A ideia nasceu de uma parceria entre o governo mexicano e as montadoras instaladas no país. Em pouco mais de seis anos foi possível renovar 3,4% da frota total de ônibus e caminhões e 6% da frota de veículos com mais de dez anos de idade. Dados da Secretaria de Comunicações e Transportes do México mostram que, entre abril de 2004 e maio deste ano, 13.819 veículos passaram pelo Programa de Chatarrización (sucateamento) adotado pelo governo local.
A experiência será mostrada pelo diretor-geral de transporte rodoviário do governo mexicano, Miguel Elizalde Lizagarra, durante o Seminário Internacional sobre Reciclagem e Renovação de Frota. O evento acontece na sede da Confederação Nacional do Transporte (CNT), em Brasília (DF), no dia 12 de agosto.
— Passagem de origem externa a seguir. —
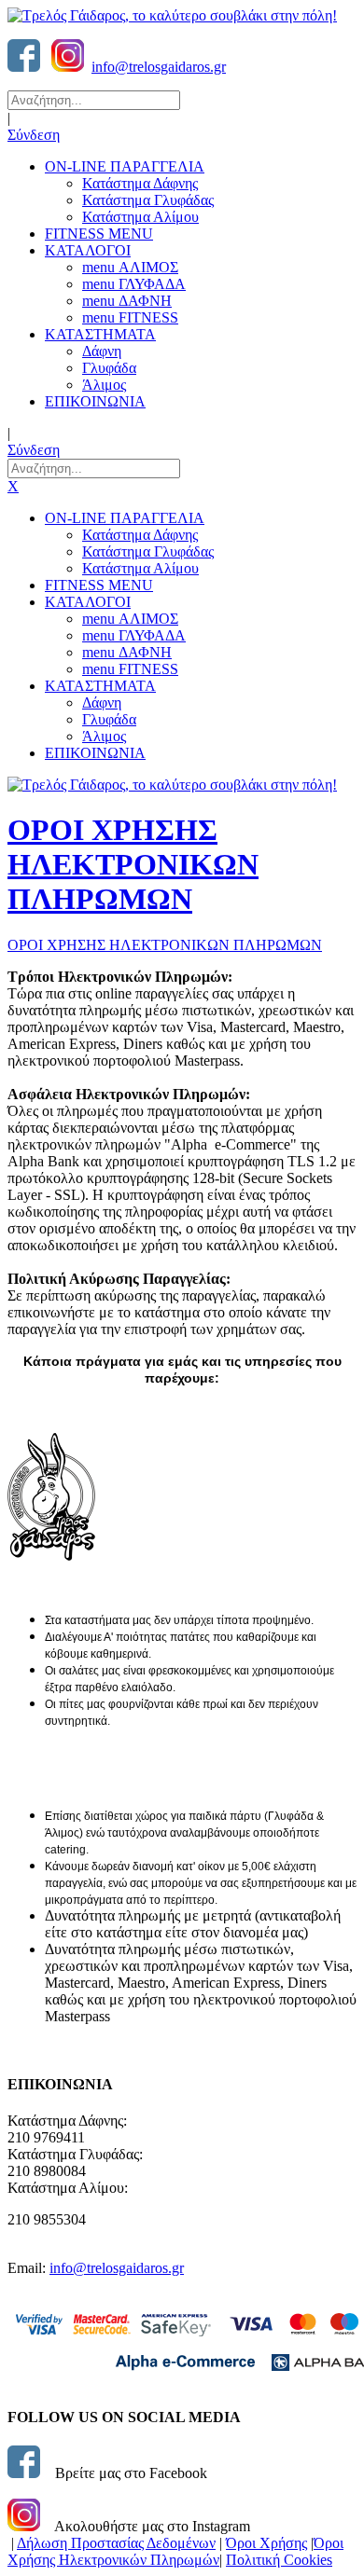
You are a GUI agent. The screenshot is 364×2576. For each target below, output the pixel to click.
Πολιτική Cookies (279, 2560)
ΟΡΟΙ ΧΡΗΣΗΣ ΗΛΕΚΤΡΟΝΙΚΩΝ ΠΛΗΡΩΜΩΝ (133, 864)
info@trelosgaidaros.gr (158, 67)
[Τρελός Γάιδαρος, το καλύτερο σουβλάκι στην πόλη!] (172, 15)
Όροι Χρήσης (266, 2543)
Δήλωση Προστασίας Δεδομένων (116, 2543)
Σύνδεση (33, 135)
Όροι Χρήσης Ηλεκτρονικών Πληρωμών (175, 2551)
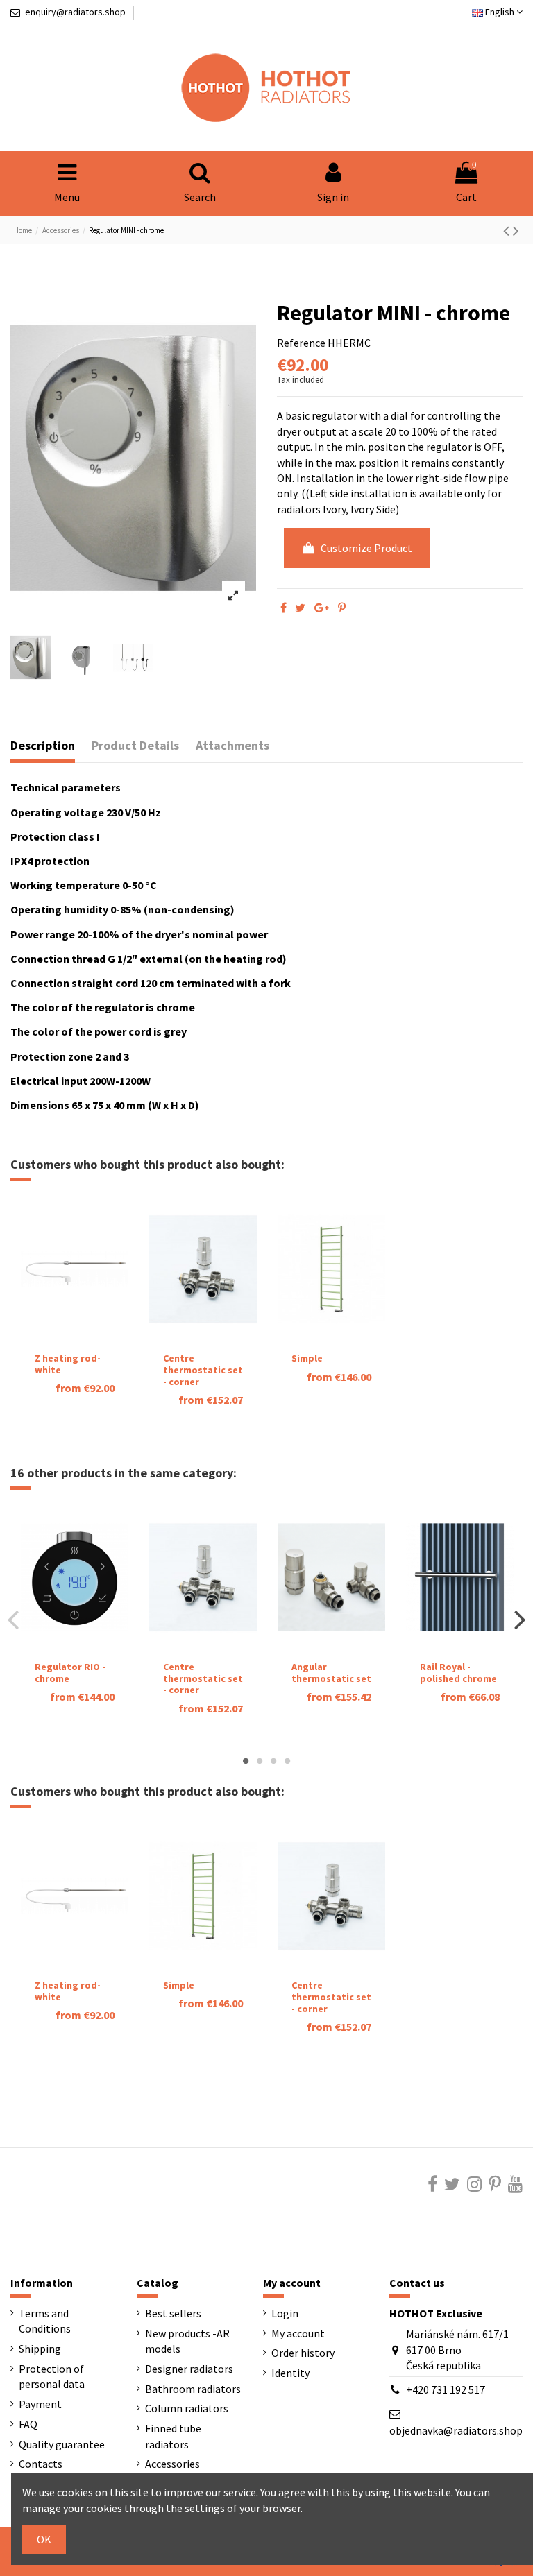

O programa de renovação de frota foi iniciado na primeira metade da década. Tem como propósito retirar de circulação e garantir a reciclagem de veículos pesados rodoviários e urbanos, com redução da idade média de 17 anos para 6,5 anos até 2013. O arranjo envolve a concessão de benefícios fiscais às montadoras, por meio de crédito tributário que pode ser abatido do Imposto sobre Valor Agregado (IVA).
A inspiração veio de programas já adotados nos Estados Unidos e na Europa. Um dos alvos é a redução da poluição e dos acidentes provocados por veículos em mau estado de conservação.
As regras valem para caminhão-trator, caminhões simples de três eixos com peso bruto mínimo de 14,5 toneladas e de dois eixos com o mínimo de 11,8 toneladas, além de ônibus com capacidade para 30 ou mais assentos.
Para ter acesso aos benefícios do programa, o caminhoneiro autônomo deve procurar uma concessionária para escolher o modelo do veículo envolvido na troca. Iniciado o processo, o profissional é orientado a deixar o veículo antigo em um dos centros de sucateamento existentes no país, onde receberá um certificado que permitirá adquirir o novo veículo.
O valor envolvido na troca vai de 42 mil pesos a 140 mil pesos mexicanos, de acordo com o modelo, e não pode ser superior a 15% do veículo novo. Soma-se a isso o total em dinheiro do valor da sucata do caminhão. Fechado o negócio, o certificado emitido inicialmente pela concessionaria é entregue à montadora.
O pagamento pelo veiculo antigo garante a entrada para compra do novo veículo a ser financiado. Embora seja possível adquirir seminovos com até cinco anos, a maior parte dos financiamentos são de veículos zero quilômetro.